**PROMPT:**
Would you write out the data below exactly, with every line intact?

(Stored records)
#####

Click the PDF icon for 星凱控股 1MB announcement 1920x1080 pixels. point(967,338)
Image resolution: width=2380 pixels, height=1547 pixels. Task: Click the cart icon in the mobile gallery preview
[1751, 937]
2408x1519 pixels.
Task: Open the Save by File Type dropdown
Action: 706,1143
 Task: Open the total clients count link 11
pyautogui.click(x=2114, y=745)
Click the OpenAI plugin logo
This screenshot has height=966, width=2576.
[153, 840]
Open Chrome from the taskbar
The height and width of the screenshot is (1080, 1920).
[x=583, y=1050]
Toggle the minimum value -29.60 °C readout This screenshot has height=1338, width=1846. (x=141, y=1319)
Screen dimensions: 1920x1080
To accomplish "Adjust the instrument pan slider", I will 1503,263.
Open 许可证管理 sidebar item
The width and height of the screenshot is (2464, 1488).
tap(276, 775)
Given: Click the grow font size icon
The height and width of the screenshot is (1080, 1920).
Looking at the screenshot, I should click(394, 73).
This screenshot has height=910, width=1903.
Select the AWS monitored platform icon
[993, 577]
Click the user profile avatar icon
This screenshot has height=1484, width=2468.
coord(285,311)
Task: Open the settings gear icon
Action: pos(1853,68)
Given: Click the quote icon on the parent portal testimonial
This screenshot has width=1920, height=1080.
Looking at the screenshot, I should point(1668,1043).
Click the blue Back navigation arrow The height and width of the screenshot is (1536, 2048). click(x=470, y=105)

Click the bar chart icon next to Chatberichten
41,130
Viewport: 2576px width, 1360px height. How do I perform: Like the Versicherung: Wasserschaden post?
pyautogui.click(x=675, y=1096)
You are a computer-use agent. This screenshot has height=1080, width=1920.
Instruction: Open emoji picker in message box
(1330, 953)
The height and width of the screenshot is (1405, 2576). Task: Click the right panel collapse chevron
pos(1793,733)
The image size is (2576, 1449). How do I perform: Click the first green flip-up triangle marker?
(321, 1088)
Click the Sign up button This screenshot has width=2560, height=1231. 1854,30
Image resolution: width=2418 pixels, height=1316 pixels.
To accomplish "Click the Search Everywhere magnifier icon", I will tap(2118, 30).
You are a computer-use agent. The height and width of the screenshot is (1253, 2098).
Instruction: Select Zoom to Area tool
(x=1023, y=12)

#####

**OUTPUT OF THE EXERCISE:**
Click the PDF icon for 星凱控股 1MB announcement 1920x1080 pixels. point(967,338)
Image resolution: width=2380 pixels, height=1547 pixels. Task: Click the cart icon in the mobile gallery preview
[1751, 937]
2408x1519 pixels.
Task: Open the Save by File Type dropdown
Action: 706,1143
 Task: Open the total clients count link 11
pyautogui.click(x=2114, y=745)
Click the OpenAI plugin logo
This screenshot has height=966, width=2576.
[153, 840]
Open Chrome from the taskbar
The height and width of the screenshot is (1080, 1920).
[x=583, y=1050]
Toggle the minimum value -29.60 °C readout This screenshot has height=1338, width=1846. (x=141, y=1319)
Screen dimensions: 1920x1080
To accomplish "Adjust the instrument pan slider", I will 1503,263.
Open 许可证管理 sidebar item
The width and height of the screenshot is (2464, 1488).
tap(276, 775)
Given: Click the grow font size icon
The height and width of the screenshot is (1080, 1920).
Looking at the screenshot, I should click(394, 73).
This screenshot has height=910, width=1903.
Select the AWS monitored platform icon
[993, 577]
Click the user profile avatar icon
This screenshot has height=1484, width=2468.
coord(285,311)
Task: Open the settings gear icon
Action: pos(1853,68)
Given: Click the quote icon on the parent portal testimonial
This screenshot has width=1920, height=1080.
Looking at the screenshot, I should point(1668,1043).
Click the blue Back navigation arrow The height and width of the screenshot is (1536, 2048). click(x=470, y=105)

Click the bar chart icon next to Chatberichten
41,130
Viewport: 2576px width, 1360px height. How do I perform: Like the Versicherung: Wasserschaden post?
pyautogui.click(x=675, y=1096)
You are a computer-use agent. This screenshot has height=1080, width=1920.
Instruction: Open emoji picker in message box
(1330, 953)
The height and width of the screenshot is (1405, 2576). Task: Click the right panel collapse chevron
pos(1793,733)
The image size is (2576, 1449). How do I perform: Click the first green flip-up triangle marker?
(321, 1088)
Click the Sign up button This screenshot has width=2560, height=1231. 1854,30
Image resolution: width=2418 pixels, height=1316 pixels.
To accomplish "Click the Search Everywhere magnifier icon", I will tap(2118, 30).
You are a computer-use agent. The height and width of the screenshot is (1253, 2098).
Instruction: Select Zoom to Area tool
(x=1023, y=12)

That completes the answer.